Chinese New Year, also known as Lunar New Year, is the first day of the year according to the lunisolar calendar. Falling between the months of January and February, the holiday is observed by many Chinese and East Asian communities worldwide. According to the Chinese Animal Zodiac, (shēngxiào in Chinese) a repeating cycle of twelve years with each year represented by an animal, this year is the Year of the Sheep, also called the Year of the Goat or the Year of the Ram.
To start off the New Year, most Chinese households get a thorough cleaning to get rid of the dust and bad vibes, to bring in luck. Red decorations adorned with golden Chinese characters, often words related to luck, money, health and longevity, are usually put up around the house to promote good fortune for the entire family. Another auspicious tradition is to get haircuts and wear new clothes to symbolize a clean start for the New Year.

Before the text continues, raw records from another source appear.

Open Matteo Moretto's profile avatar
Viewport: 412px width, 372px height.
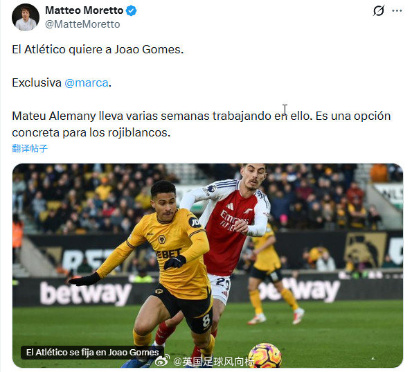[x=26, y=17]
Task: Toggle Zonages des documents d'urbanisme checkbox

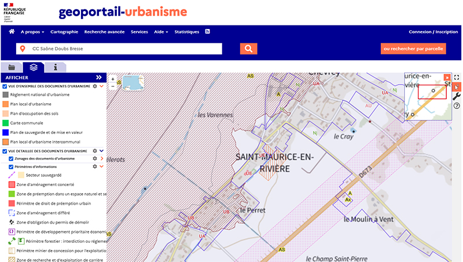Action: click(11, 158)
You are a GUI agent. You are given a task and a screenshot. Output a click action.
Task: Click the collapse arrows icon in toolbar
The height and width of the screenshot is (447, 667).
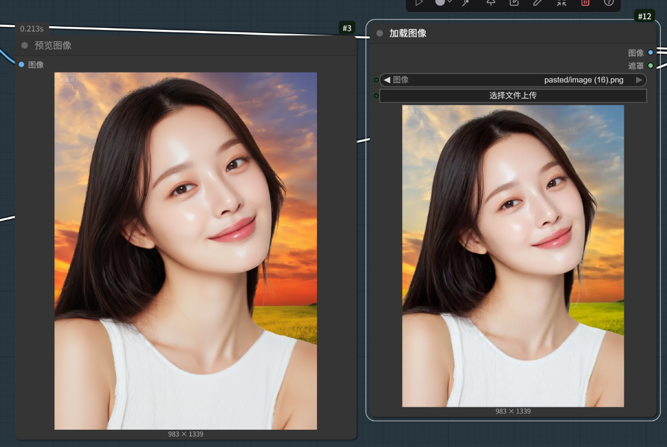[561, 3]
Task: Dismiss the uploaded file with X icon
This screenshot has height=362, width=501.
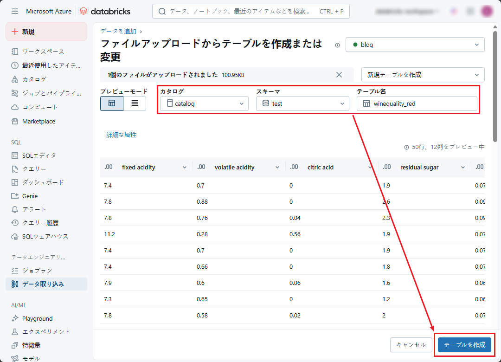Action: click(339, 75)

“I usually hang up the decorations with my family and burn incense all over the house for my ancestors,” said Garmen Xie ’16.
The Chinese New Year holiday traditionally lasts for 15 days. However, most Chinese households in America do not celebrate the entire holiday, only certain days. On the night before the start of the holiday, the families usually eat a vegetarian dinner. The first day, New Year’s Day, is when the families honor their elder’s and visit them to celebrate the holiday together. For breakfast, families normally eat a vegetarian meal, called Buddha’s delight or luóhànzhāi in Chinese. Children and other members of the family often greet one another with a saying “kung hei fat choy”, roughly translated as “congratulations and be prosperous” and culturally equivalent to “happy new year.”
Parents and married adults give red envelopes (called lai see or hongbao) containing money to children and unmarried adults, a special tradition to bring on good luck and ward off evil spirits. It is also a tradition to keep the envelopes under one’s pillow and sleep on it for seven days before opening them to promote good luck.
“One of the main things I look forward to during Chinese New Year is the red envelopes,” said Kelly Chen ‘16. “ That’s my income for the year.”
The reunion dinner, nian ye fan in Chinese, is the main event where families often come together over a large meal. After eating a vegetarian breakfast, families go all out with seafood, vegetables and a grand assortment of meats, such as boiled chicken, beef and pork.
“I normally have a huge Chinese New Year feast with my family,” said Judy Tso ’16. “Basically, I eat until I pop.”
While the Asian countries have firework shows to celebrate the New Year, a Chinese New Year parade is held in Chinatown, Manhattan and Eighth Avenue, Brooklyn. Lion dancers, attracting families and tourists, go from door to door and bring good luck to the stores they enter. Lion and dragon dancers (wǔshī in Chinese), dressed in costumes, move to the loud beat of a drum and the clashes of a cymbal to expel malicious spirits. Touching the lion’s head is also said to be good luck.
“One of the best parts of Chinese New Year is getting to see the lion dancers and playing with the firecrackers,” said Nicky Chan ’17.
A holiday to celebrate with family and friends, Chinese New Year brings vitality and luck to Chinese households and excitement to the children.
“ I can’t wait until it’s Chinese New Year,” said Victor Lee ‘16. “It’s the best time of the year.”